A Vote on Account to access funds was given the nod at a meeting of the Cabinet appointed by President Sirisena which he presided over yesterday.
Speaking at a press briefing held at the Sri Lanka Freedom Party (SLFP) head office, MP Mahinda Samarasinghe said the Vote on Account seeks to access funds to manage state affairs for up to three months in 2019. The Vote on Account (VoA) was presented by Sirisena’s Finance Minister Mahinda Rajapaksa.
However, it is uncertain when the VoA is to be presented in Parliament or if it will be presented. Samarasinghe also argued that there were provisions in the Constitution giving the President power to gazette the VoA in the event the Parliament stands dissolved. The provision allows access to money from the Consolidated Fund for a period of three months.
“To access funds from 1 January next year, we need either a Budget or a Vote on Account.
The Vote on Account has been approved by Cabinet. If Court upholds the decision to dissolve Parliament, there are provisions in the Constitution giving power to the President under Article 150 (3). He can issue a proclamation and gazette the Vote on Account. It is legal to do so and this is allowed for three months,” he claimed.
Article 150. (3) reads as follows: “Where the President dissolves Parliament before the Appropriation Bill for the financial year has passed into law, he may, unless Parliament shall have already made provision, authorize the issue from the Consolidated Fund and the expenditure of such sums as he may consider necessary for the public services until the expiry of a period of three months from the date on which the new Parliament is summoned to meet.”
Assuring that all necessary actions would be taken to ensure that the country could be run smoothly in any event, Samarasinghe claimed that the relevant officials had initiated action on the matter already, insisting that there would be no issue to access funds until the end of the year.
“We don’t have an issue in accessing funds in 2018, as once the Appropriation Bill can be approved in Parliament we can then access funds from the Consolidated Fund based on that. It is legal. There is legislation in the country to make loan repayments without it being referred to Parliament,” he said.

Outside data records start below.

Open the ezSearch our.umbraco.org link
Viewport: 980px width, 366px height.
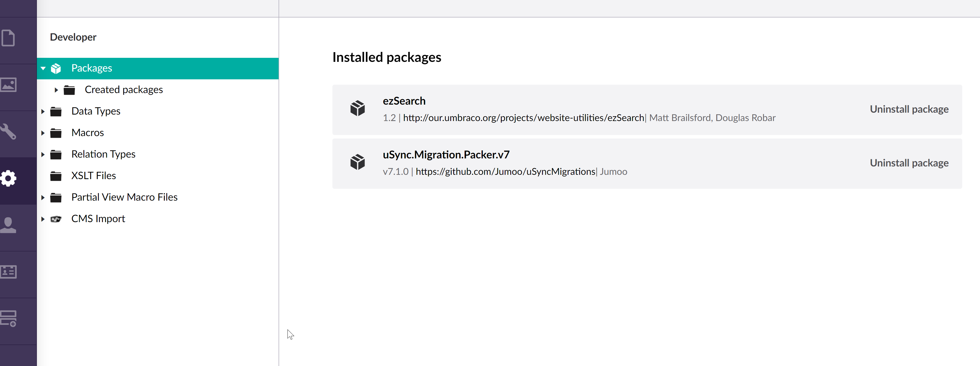523,118
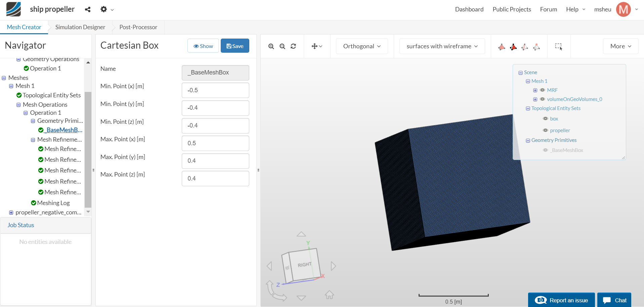Show the hidden _BaseMeshBox primitive in scene
Image resolution: width=644 pixels, height=307 pixels.
pos(545,150)
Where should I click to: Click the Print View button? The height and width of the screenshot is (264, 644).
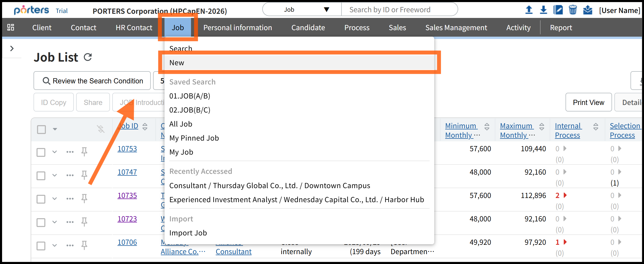click(x=588, y=102)
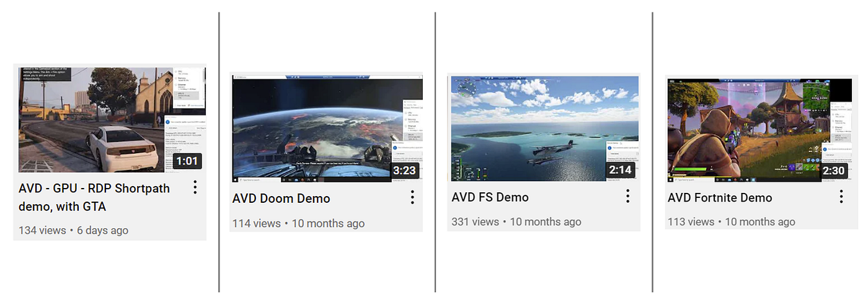Click the 'AVD FS Demo' title
Viewport: 868px width, 299px height.
coord(490,197)
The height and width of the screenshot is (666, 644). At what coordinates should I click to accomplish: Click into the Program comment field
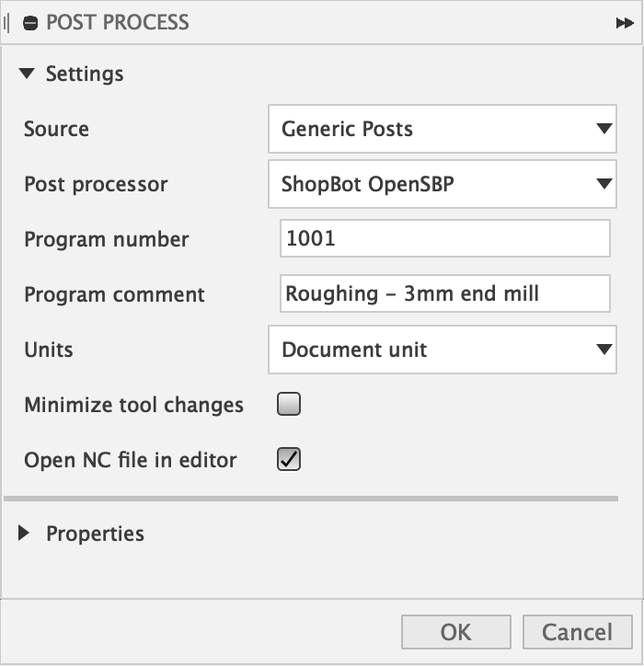445,293
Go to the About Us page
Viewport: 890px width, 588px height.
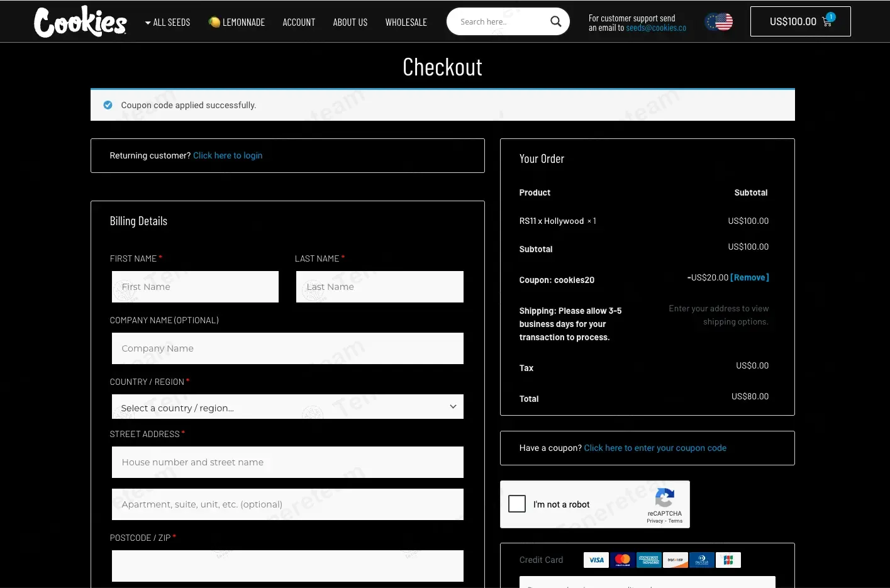coord(350,22)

The SLFP is likely to boycott the debate on the motion presented by a group of United National Party Parliamentarians to block funds to the office of the Prime Minister, citing that debating an issue which is before a court of law is sub judice. A group led by UNP parliamentarians has filed a Quo Warranto case before the Court of Appeal regarding former President Mahinda Rajapaksa holding the office of Prime Minister when two no confidence motions had been passed against him in Parliament.
“We are not sure if this can be taken up and we have asked the Speaker to seek the opinion of the Attorney General on the matter,” SLFP spokesperson MP Dayasiri Jayasekara explained. The SLFP is set to make a final decision on the matter today when the parliamentary group meets, he said.
“The tradition and process of separation of power dictates that the Legislature and Judiciary do not trespass onto each other’s territory,” Jayasekera said.
Agreeing with his colleague, Samarasinghe also objected to the clauses included in the motion, which indicate that two gazettes issued by the President, first removing the sitting Prime Minister and the second appointing a new one, were illegal.
“First of all we must decide whether this motion can be tabled in Parliament as it questions the actions taken by President Sirisena and the release of two presidential gazette notifications,” he said.
The President in a party leaders meeting earlier objected to the no confidence motion based on that clause, saying he would accept a revised motion passed in Parliament without the clause.